NEWS + ADVICE
How Do You Stand Out to a Recruiter
Working in the technology space it can be hard to distinguish yourself from other candidates. The pool of people who have technology experience is pretty large. The challenge for recruiters is trying to find the right candidate with the right knowledge of the right technologies, which can be tough. So how do you make yourself stand out and get a call over someone with the same experience?
Start with your resume.
While the 2 page resume rule is dead, that doesn’t mean go out and write a 5+ page resume.
Recruiters do not need a full in-depth history of everything you have ever done in your career. Most recruiters do not spend more than a few minutes reviewing a resume for the right buzzwords before checking out the next resume.
If you give me 5 pages to scan through I will probably only look for the last few jobs to see if you have the technology I need. Be sure to highlight the technologies you work with well and the ones you want to continue to use.
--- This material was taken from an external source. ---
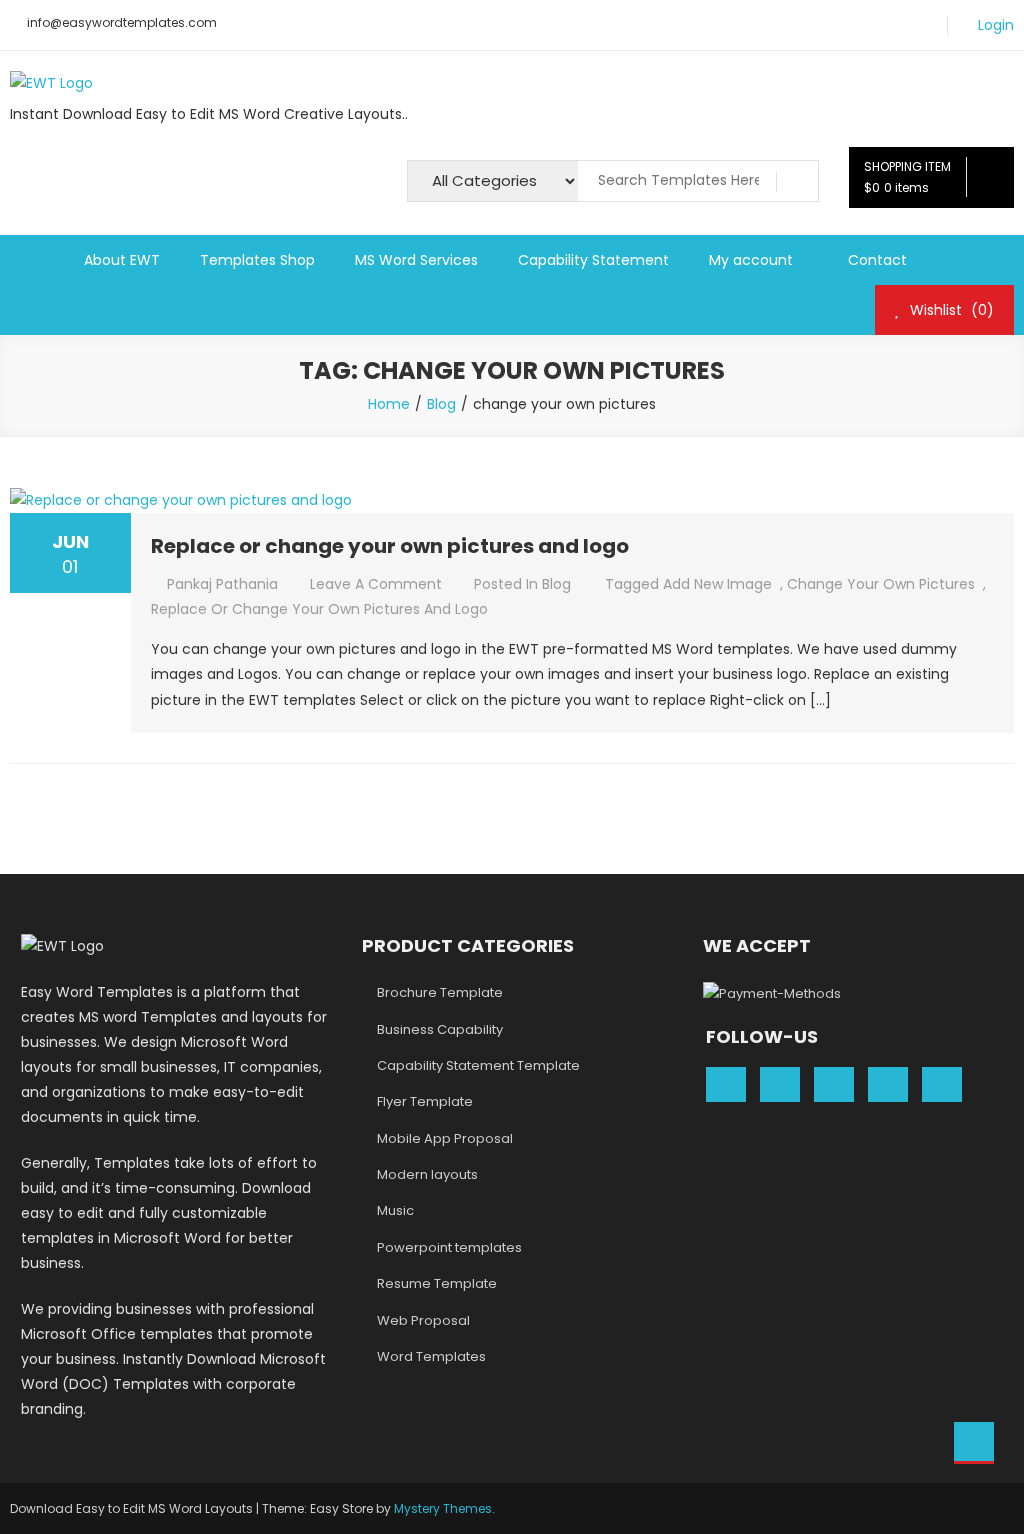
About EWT (122, 260)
Even if you have 20+ years of experience it isn’t necessary to give full descriptions of every job. Technology changes over time, so many of the tools you used early in your career may not be relevant today.
If you need to show that you have 20+ years of experience because the job posting requires it, you can line item the older jobs that show you have the knowledge and experience. If you only have a few years of experience it’s also not necessary to list every job you ever had unless it relates to your skill set.
Working as a singing telegram, not relevant. Working in the computer science department, may be relevant.
Or forget the resume all together.
When you work with technology, and want to continue to be hands on with technology, the extra stuff just becomes fluff. Sometimes putting together a portfolio that shows the technologies you have experience with is more than enough.
There are plenty of online portfolio websites that range from free to paid where you can post your information and share your work in a professional manger.
Be sure not to just list every technology you have ever worked with; focus on the technologies that you are the strongest with and those that you enjoy working with the most. If you have experience with Java but hate working with it, don’t highlight that under your skills. You can list it under other technologies but don’t make it the star of your portfolio.
You also want to be sure to pair your technology experience with results.
What was the problem? What did you find? What was the result?
Showing positive results with a technology will always give you an edge. By taking a little time to show off your skills you have convinced me that you are the candidate I need to speak with. If you want to be hands on but also want to be a project lead or manager, this same approach can work, but be sure to highlight those leadership skills throughout the projects you have completed.
Be sure to show how many people you oversaw and what your responsibilities were that led to the resulting accomplishments.
Don’t list technologies that you don’t really have experience with. If you took a class in college 6 years ago on a technology but haven’t used it since, don’t list it. If it’s a technology you want to work with and have been trying to grow your knowledge base around that particular technology, it might make sense to list it under a continuing education heading.
Be sure to have a web presence.
If you work in technology you cannot hide in the shadows. You need to have some sort of web presence so people can find you. There are tons of sites where you can post your work, share code, work on projects, etc., but you have to be visible in order to do all that.
A technology person without some sort of technology presence would be questionable to most hiring managers. Setting up your own website that is searchable is a great way to get your information out there for recruiters to find while also highlighting your accomplishments.
But stay relevant.
If you set up a presence online don’t forget about it. Make sure to go back and update your information as it changes. New project completed, update. Learned a new technology, update. Stopped using an old technology, update.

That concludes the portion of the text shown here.